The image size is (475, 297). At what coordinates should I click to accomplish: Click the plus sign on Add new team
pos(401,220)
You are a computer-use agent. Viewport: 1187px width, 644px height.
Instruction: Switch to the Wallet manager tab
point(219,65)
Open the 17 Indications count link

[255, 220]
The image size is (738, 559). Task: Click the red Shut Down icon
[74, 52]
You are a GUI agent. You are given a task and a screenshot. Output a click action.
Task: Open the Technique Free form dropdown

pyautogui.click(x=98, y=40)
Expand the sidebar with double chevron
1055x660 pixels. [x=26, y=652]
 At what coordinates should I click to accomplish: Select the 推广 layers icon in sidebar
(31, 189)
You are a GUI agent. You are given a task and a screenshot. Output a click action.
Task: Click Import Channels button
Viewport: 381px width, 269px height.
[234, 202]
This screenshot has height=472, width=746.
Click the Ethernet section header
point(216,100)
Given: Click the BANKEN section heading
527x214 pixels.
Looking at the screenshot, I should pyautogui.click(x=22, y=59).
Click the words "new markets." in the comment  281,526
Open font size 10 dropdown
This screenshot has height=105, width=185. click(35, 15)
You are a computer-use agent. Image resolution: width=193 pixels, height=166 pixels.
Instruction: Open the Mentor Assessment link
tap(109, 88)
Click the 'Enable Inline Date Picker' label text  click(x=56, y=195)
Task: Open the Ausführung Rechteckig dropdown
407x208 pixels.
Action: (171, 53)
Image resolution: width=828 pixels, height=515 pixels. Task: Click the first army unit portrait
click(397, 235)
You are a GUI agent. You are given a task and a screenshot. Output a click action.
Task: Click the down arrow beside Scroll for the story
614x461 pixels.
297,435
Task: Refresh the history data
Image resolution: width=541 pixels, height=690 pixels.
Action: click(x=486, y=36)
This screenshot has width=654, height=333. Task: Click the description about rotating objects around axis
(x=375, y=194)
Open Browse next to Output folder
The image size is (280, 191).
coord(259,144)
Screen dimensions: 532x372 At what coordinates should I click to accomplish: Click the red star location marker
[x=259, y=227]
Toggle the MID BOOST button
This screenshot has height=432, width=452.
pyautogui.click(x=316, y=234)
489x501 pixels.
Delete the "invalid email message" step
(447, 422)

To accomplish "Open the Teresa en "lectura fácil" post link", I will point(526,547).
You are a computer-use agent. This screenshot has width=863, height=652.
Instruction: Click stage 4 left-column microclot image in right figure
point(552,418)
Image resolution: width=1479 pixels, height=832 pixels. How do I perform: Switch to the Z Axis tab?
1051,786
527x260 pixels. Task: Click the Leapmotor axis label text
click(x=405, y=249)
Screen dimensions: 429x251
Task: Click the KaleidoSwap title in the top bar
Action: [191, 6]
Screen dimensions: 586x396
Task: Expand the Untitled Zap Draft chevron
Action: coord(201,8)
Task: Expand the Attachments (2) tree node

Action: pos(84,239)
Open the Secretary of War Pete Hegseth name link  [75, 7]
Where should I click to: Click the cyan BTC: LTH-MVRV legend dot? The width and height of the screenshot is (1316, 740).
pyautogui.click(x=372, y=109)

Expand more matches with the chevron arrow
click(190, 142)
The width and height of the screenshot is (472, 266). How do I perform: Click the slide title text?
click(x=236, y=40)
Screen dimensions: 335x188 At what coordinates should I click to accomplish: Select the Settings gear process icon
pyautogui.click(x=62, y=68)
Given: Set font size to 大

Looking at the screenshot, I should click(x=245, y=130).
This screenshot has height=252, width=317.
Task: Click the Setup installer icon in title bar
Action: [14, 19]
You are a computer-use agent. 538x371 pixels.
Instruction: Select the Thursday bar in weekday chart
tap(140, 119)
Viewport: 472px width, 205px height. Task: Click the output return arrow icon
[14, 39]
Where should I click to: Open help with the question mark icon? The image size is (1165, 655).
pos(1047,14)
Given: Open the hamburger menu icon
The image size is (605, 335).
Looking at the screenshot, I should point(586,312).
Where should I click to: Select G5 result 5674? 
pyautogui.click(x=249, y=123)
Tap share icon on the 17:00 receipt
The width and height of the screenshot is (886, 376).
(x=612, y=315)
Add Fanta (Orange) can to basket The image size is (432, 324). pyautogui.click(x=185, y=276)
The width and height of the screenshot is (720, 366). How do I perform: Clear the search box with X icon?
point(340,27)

# # # # # # #

Task ▸ Output, from the data above, the lines from the line with "At what coordinates should I click to accomplish: Select the 推广" to the line with "Click the 'Enable" exactly as they stand, both ends included and nothing else.

Answer to this problem ▸
 At what coordinates should I click to accomplish: Select the 推广 layers icon in sidebar
(31, 189)
You are a GUI agent. You are given a task and a screenshot. Output a click action.
Task: Click Import Channels button
Viewport: 381px width, 269px height.
[234, 202]
This screenshot has height=472, width=746.
Click the Ethernet section header
point(216,100)
Given: Click the BANKEN section heading
527x214 pixels.
Looking at the screenshot, I should pyautogui.click(x=22, y=59).
Click the words "new markets." in the comment  281,526
Open font size 10 dropdown
This screenshot has height=105, width=185. click(35, 15)
You are a computer-use agent. Image resolution: width=193 pixels, height=166 pixels.
Instruction: Open the Mentor Assessment link
tap(109, 88)
Click the 'Enable Inline Date Picker' label text  click(x=56, y=195)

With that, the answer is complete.